I nostri si sono imposti di farlo, con quest’ultimo lavoro –Third – (il terzo appunto) che potrebbe segnare una nuova fase della loro produzione.
Il disco, diciamolo, non rinnega niente del passato, ma guarda al futuro.
Le
atmosfere tipiche del loro sound (livide, stranianti) non vengono totalmente messe da parte, ma, a quello che era lo schema/
tempo tipico del Trip-Hop, si sostituisce una dimensione più spaziale che
temporale, dilatata e compressa allo stesso tempo, con influenze Kraut-rock e Dark-
Industrial (la voce della Gibbons illumina, ma il diverso apporto delle chitarre e i contrasti sonori costanti creano scenari più tormentati).
La musica guadagna in complessità e si direbbe in struttura (se non fosse sostanzialmente destrutturata), ma l’ambizione che spinge la ricerca sonora verso la creazione di un opera della contemporaneità, estromette naturalmente l’aspetto più melodico.
All’ascolto il disco risulta quindi più gradevole alla mente che all’
orecchio, secondo il più classico stereotipo dell’avanguardia musicale, ma sempre interessante nel suo registro sonoro.

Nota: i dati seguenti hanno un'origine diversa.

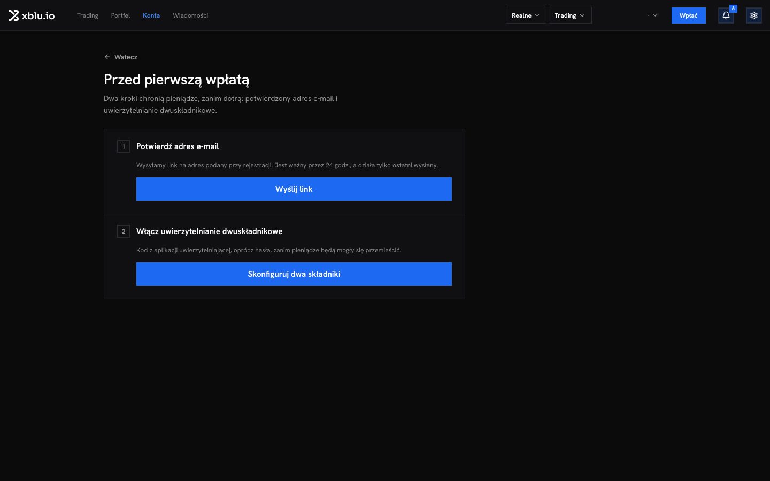This screenshot has width=770, height=481.
Task: Open the dash account selector dropdown
Action: point(652,15)
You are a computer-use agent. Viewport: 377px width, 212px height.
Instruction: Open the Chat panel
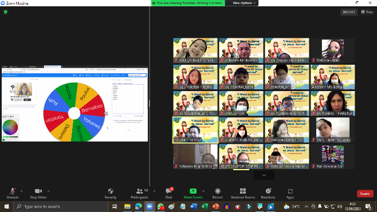169,193
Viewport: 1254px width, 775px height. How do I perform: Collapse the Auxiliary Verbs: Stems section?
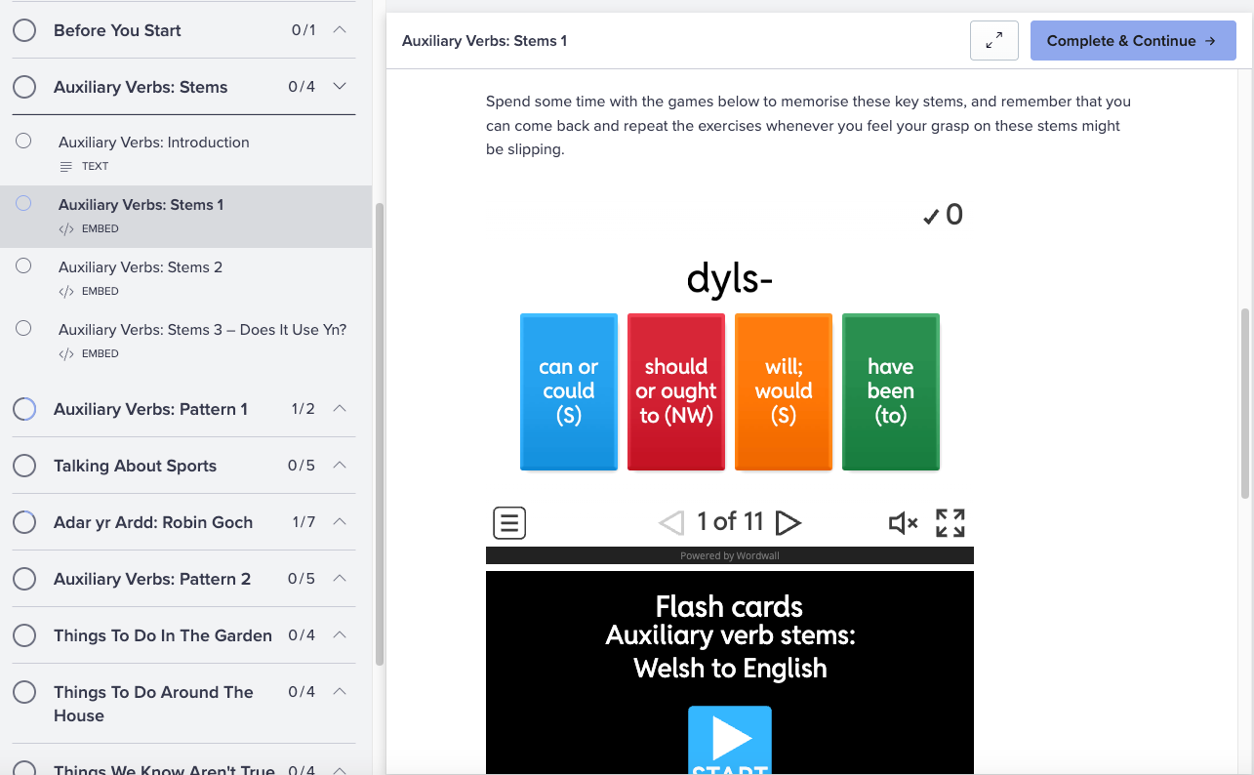(340, 87)
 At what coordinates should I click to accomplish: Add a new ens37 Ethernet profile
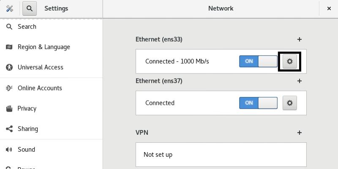(x=300, y=81)
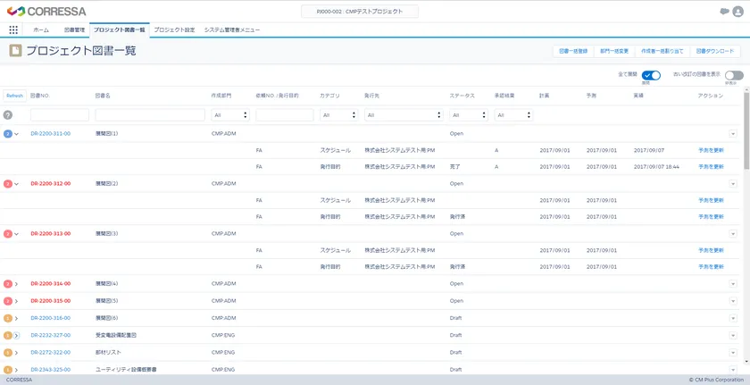This screenshot has height=385, width=750.
Task: Click the 図書ダウンロード button
Action: [x=715, y=51]
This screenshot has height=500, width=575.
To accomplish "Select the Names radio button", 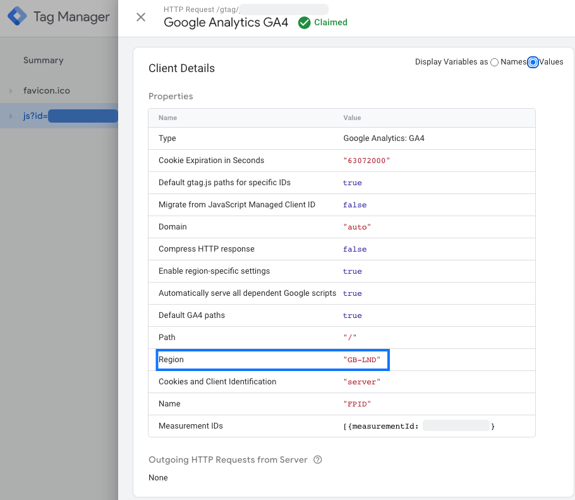I will pyautogui.click(x=495, y=62).
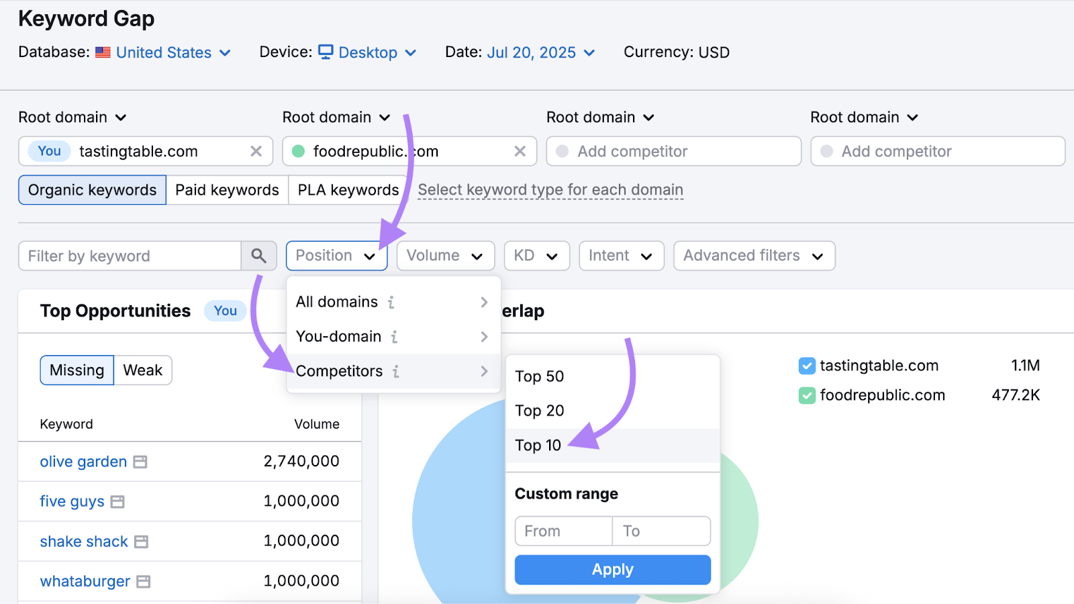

E cosi il pezzo che apre l’album, Silence, offre soluzioni ritmiche poco
morbide e tutte cerebrali; Hunter crea un atmosfera ipnotica segnata però da intermezzi spiazzanti; Deep Water è una ninna-nanna per la voce suadente della Gibbons, mentre Plastic, se da una parte si muove su sentieri già tracciati, nel seguito viene continuamente ‘disturbata’ da dosi massicce di
elettronica, che si palesano sontuosamente in Machine Gun, vera scarica elettrica in stile Industrial (uno dei brani più riusciti dell’intero album).
Quest’ultimo pezzo e Threads, che chiude degnamente il disco, racchiudono forse tutto lo spirito di Third, opera che i Portishead hanno voluto spigolosa, difficile, misteriosa, aperta, costantemente sospesa nella ricerca, come solo le cose innovative sanno essere.